[Collection entries]
============
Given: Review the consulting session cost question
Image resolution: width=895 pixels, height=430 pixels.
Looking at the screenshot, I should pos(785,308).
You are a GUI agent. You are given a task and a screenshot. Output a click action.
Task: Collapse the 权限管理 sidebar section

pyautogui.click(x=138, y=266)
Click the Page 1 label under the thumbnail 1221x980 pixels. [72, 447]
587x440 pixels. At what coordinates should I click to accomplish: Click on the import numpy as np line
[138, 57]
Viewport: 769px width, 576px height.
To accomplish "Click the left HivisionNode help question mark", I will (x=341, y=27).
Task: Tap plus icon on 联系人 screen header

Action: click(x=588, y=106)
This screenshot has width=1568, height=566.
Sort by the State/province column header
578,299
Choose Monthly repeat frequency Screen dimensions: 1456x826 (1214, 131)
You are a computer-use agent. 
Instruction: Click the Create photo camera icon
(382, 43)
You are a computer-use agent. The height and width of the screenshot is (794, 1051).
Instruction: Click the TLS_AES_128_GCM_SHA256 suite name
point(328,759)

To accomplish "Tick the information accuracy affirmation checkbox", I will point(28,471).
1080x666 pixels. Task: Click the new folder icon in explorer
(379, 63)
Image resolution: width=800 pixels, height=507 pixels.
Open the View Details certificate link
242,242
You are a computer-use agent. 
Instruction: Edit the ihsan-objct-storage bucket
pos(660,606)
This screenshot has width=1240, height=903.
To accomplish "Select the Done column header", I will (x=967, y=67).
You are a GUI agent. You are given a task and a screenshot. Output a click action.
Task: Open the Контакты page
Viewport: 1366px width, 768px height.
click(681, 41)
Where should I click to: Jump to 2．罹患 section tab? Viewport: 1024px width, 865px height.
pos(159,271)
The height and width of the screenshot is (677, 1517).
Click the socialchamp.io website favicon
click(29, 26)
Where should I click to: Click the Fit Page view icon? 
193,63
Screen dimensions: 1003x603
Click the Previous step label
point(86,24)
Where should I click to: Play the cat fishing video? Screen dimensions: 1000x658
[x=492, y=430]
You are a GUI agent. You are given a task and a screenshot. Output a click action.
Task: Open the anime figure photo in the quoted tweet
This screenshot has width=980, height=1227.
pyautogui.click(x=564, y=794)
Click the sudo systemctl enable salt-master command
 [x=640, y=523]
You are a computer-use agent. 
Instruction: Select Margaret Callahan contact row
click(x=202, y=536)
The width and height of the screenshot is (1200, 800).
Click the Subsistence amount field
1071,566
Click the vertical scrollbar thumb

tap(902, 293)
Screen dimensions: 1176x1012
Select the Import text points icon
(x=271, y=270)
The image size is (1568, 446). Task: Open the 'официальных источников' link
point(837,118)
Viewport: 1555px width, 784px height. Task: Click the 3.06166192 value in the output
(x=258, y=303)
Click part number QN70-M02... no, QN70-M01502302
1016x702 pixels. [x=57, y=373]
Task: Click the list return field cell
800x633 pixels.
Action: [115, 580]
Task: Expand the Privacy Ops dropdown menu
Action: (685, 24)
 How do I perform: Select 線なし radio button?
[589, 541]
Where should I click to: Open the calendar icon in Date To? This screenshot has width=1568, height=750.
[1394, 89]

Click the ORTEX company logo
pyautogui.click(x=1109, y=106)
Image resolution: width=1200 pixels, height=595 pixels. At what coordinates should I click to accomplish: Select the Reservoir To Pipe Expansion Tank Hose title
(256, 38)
============
**Work item**:
Up to and including the last line above, starting with the line that contains "Where should I click to: Open", return each line exactly and nothing else.

**Result of this task**:
Where should I click to: Open the calendar icon in Date To? This screenshot has width=1568, height=750.
[1394, 89]

Click the ORTEX company logo
pyautogui.click(x=1109, y=106)
Image resolution: width=1200 pixels, height=595 pixels. At what coordinates should I click to accomplish: Select the Reservoir To Pipe Expansion Tank Hose title
(256, 38)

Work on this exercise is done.